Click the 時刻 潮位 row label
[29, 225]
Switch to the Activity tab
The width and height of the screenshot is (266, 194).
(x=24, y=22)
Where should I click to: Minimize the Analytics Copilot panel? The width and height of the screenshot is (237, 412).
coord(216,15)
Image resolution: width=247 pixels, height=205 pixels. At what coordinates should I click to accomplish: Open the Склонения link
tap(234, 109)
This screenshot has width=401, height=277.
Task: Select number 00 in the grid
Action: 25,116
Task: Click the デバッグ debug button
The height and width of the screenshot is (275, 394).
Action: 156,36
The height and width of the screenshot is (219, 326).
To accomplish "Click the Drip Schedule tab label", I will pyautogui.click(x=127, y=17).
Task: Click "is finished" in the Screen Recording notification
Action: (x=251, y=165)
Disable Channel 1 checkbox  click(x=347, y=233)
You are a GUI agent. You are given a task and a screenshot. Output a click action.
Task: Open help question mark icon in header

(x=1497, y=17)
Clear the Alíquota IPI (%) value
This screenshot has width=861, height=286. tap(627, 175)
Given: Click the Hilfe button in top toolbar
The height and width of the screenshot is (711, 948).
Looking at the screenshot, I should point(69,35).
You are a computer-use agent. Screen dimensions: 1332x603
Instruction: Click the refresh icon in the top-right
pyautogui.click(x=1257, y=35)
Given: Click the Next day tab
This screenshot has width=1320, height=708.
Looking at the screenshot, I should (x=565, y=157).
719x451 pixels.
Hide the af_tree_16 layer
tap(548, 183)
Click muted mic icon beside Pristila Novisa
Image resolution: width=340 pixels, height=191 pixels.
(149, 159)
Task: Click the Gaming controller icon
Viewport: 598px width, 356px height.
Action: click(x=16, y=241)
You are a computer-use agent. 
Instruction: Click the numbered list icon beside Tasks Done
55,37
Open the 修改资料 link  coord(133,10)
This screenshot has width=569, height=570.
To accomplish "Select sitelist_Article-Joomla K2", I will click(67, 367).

----------

TASK STATEMENT:
Your reply should hold all the lines from the listing above in which "agent" appears.

ANSWER AREA:
You are a GUI agent. You are given a task and a screenshot. Output a click action.
You are a computer-use agent. Screen dimensions: 1332x603
You are a computer-use agent. 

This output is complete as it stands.